Once the line containing "Given: Click the # HOLES value of 5" is found in the material below, it and every line after it should be transcribed exactly, with pictures left out and nothing added.
AVAILABLE DATA Start Marker
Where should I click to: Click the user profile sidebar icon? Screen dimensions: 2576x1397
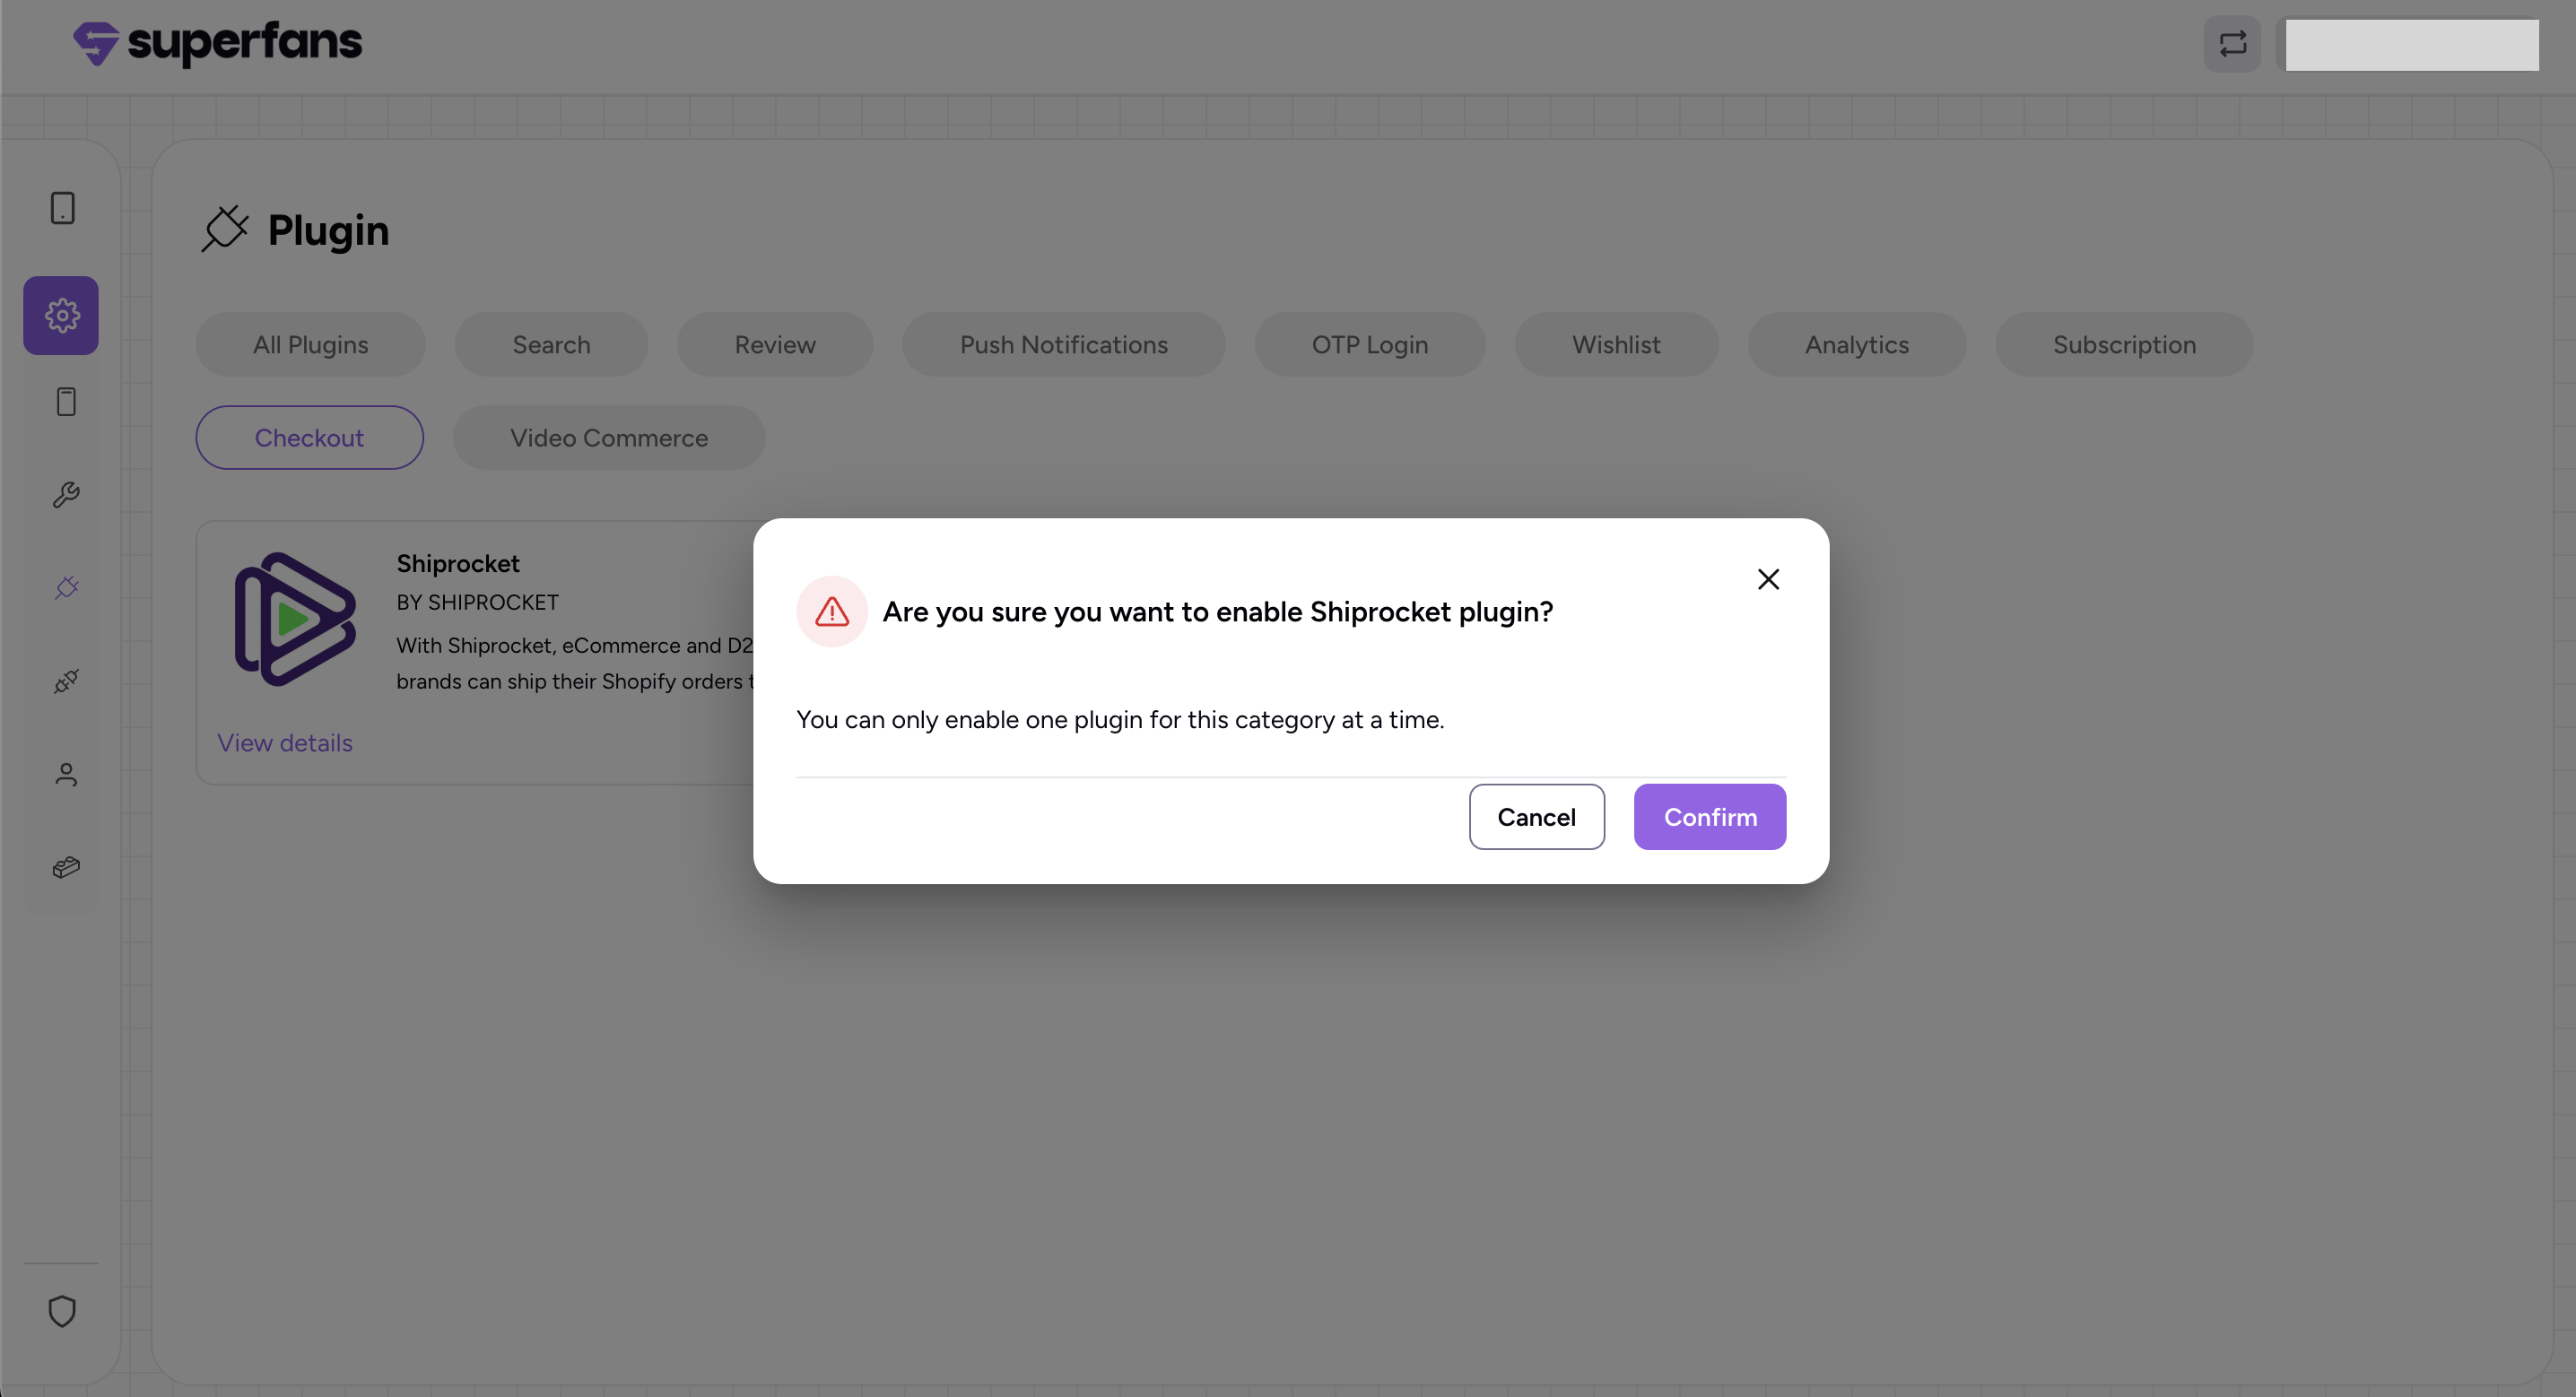[x=66, y=774]
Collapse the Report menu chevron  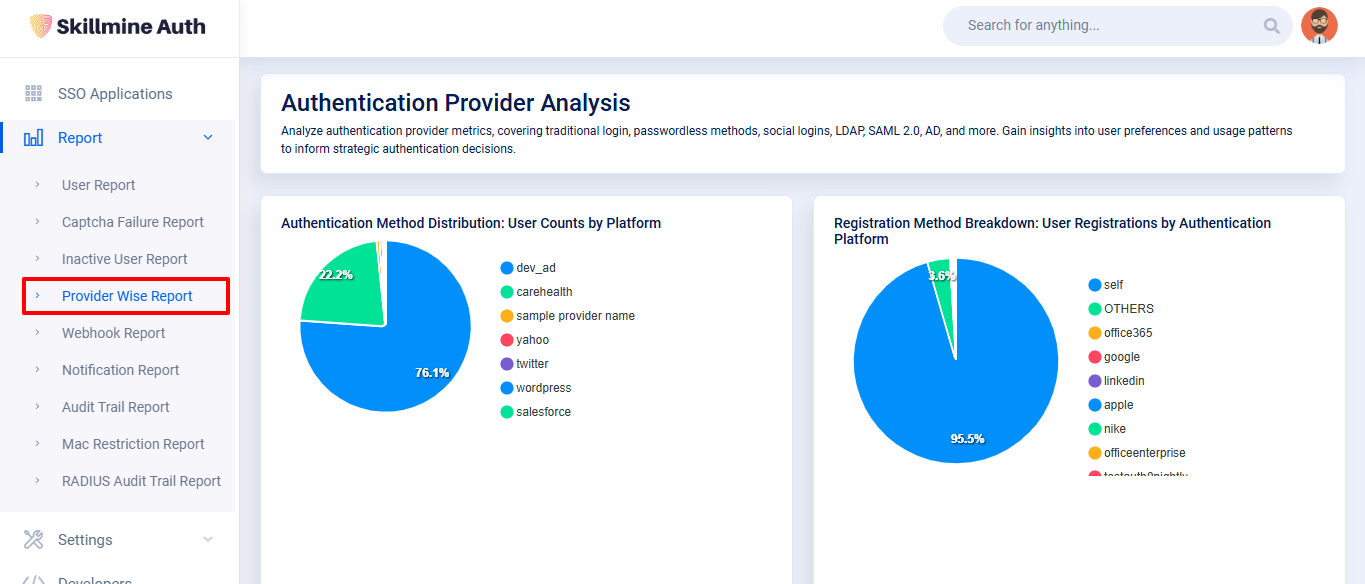pyautogui.click(x=208, y=138)
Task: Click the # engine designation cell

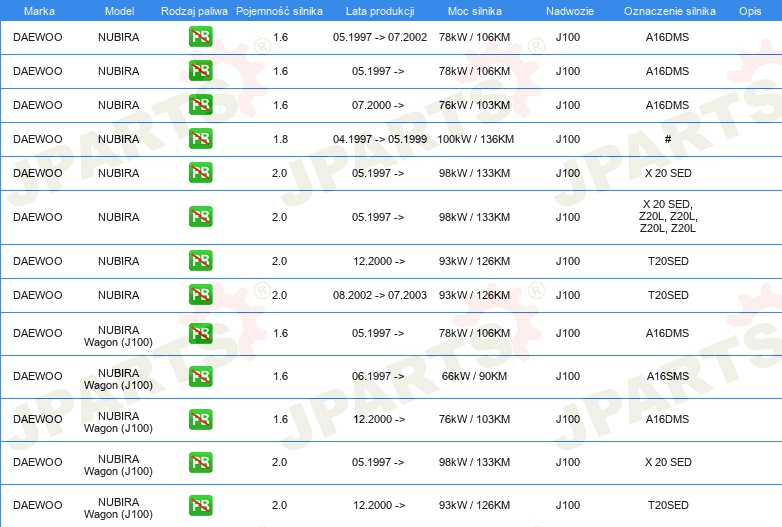Action: (x=667, y=139)
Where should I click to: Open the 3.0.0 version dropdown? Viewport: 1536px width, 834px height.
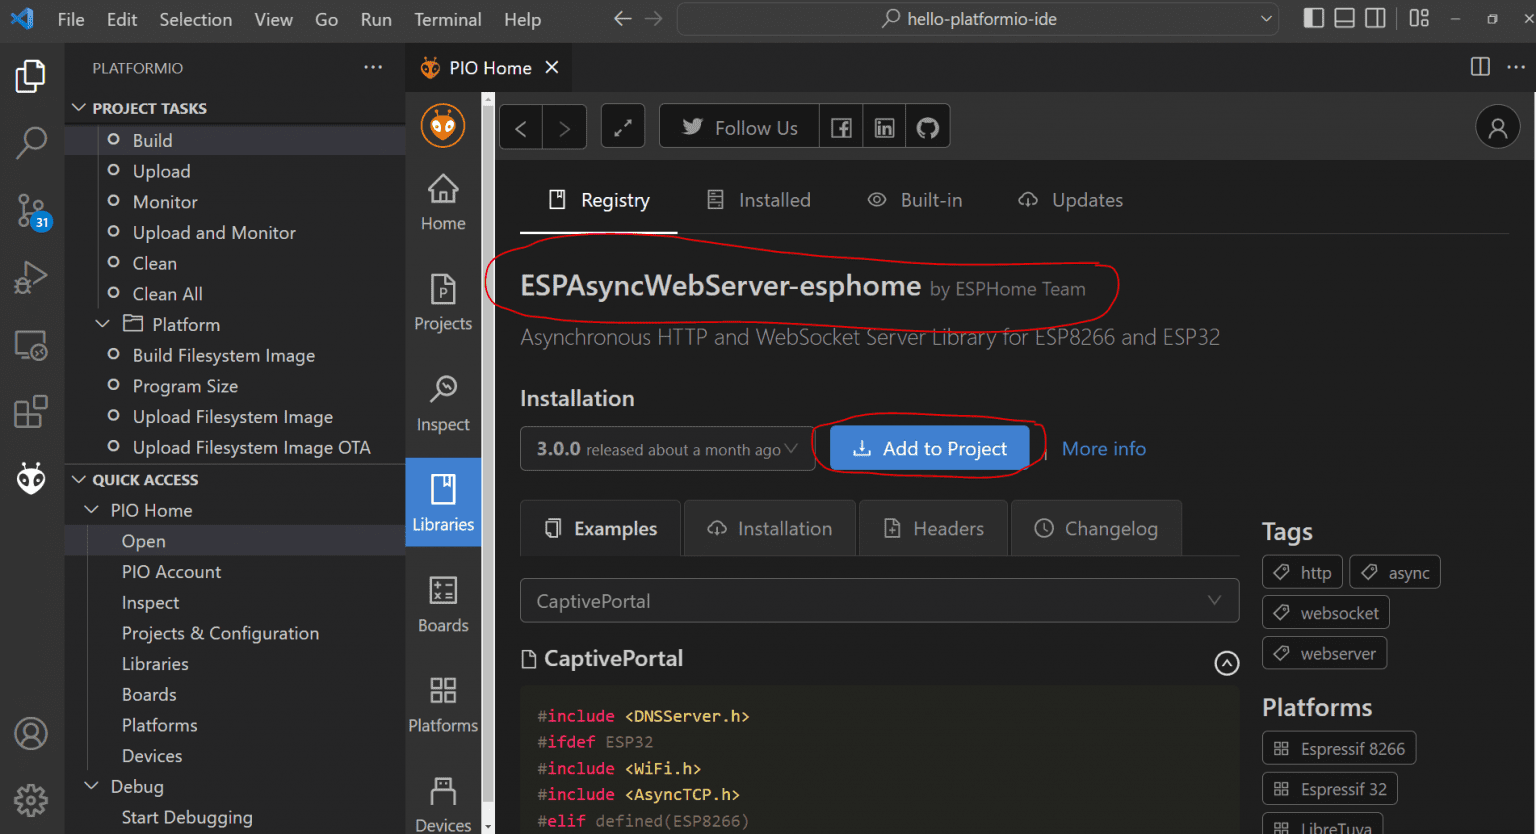coord(665,449)
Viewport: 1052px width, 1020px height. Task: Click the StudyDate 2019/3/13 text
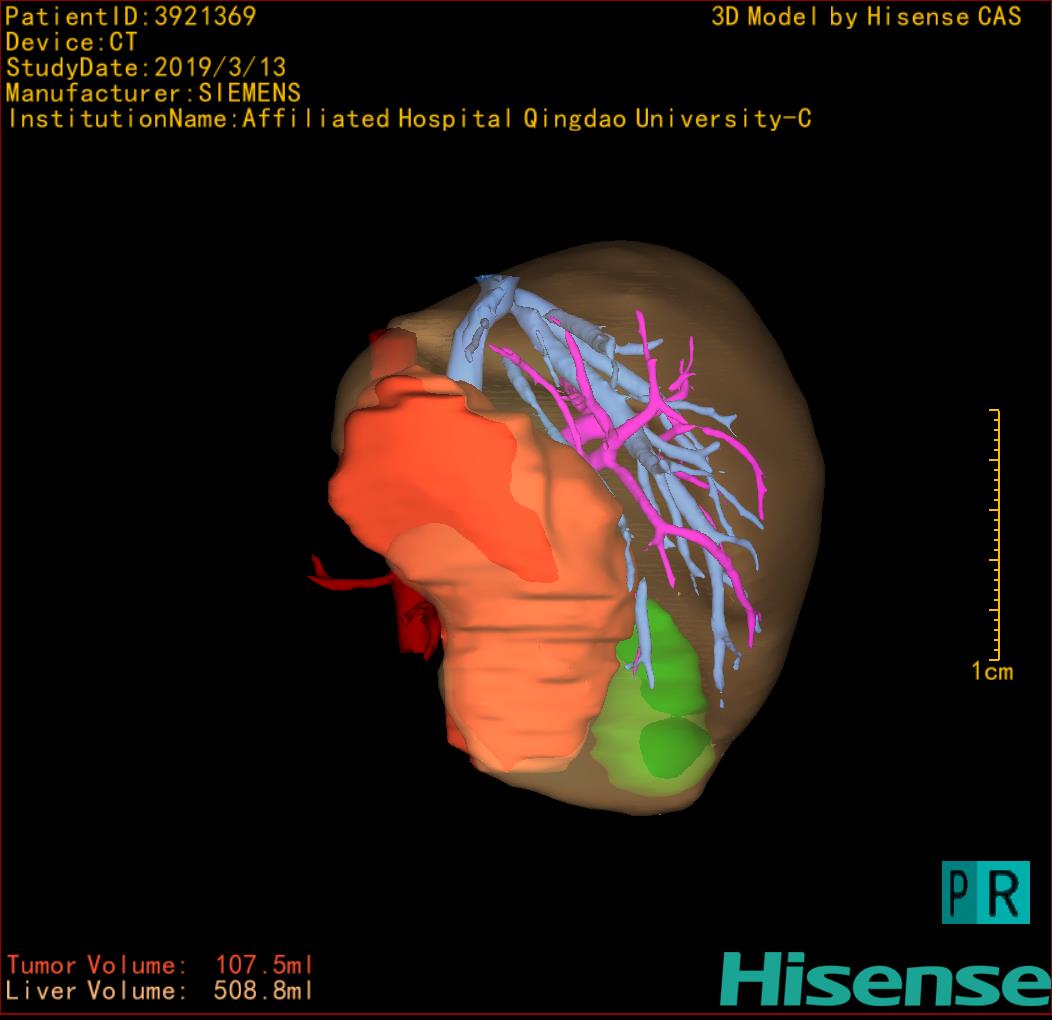[146, 68]
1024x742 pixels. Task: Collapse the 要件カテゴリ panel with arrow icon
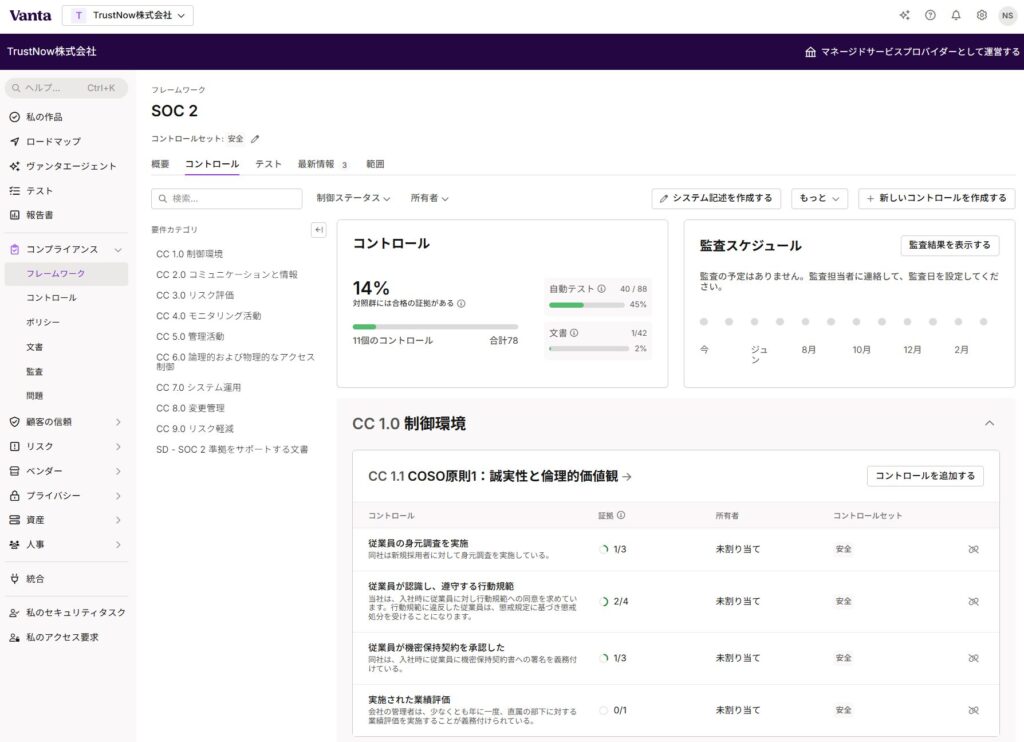coord(319,230)
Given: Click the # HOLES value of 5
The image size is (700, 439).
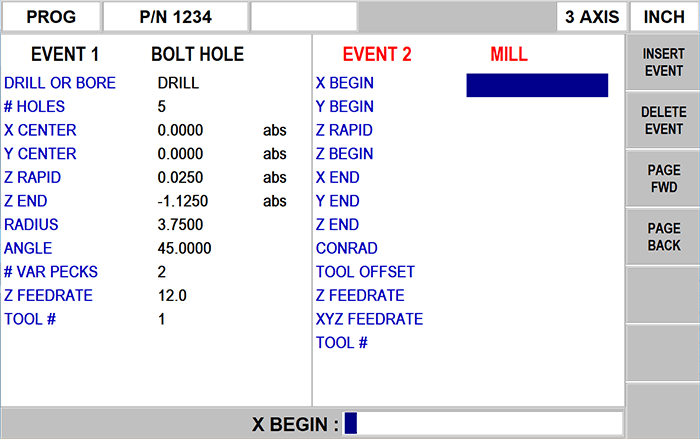Looking at the screenshot, I should (x=162, y=107).
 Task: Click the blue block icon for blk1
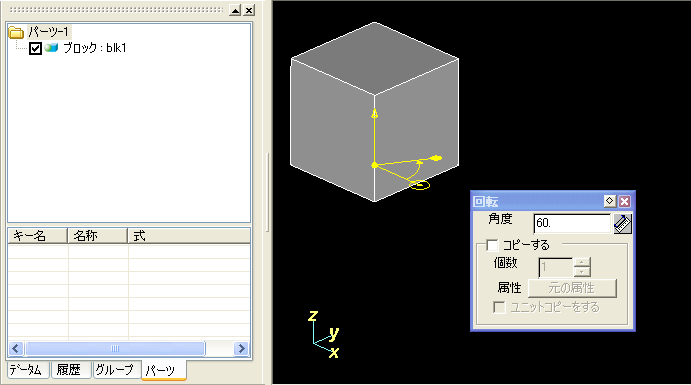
AVAILABLE DATA End Marker
*OUTPUT*
Given: Click the # HOLES value of 5
The image size is (700, 439).
Looking at the screenshot, I should (x=162, y=107).
 Task: Click the blue block icon for blk1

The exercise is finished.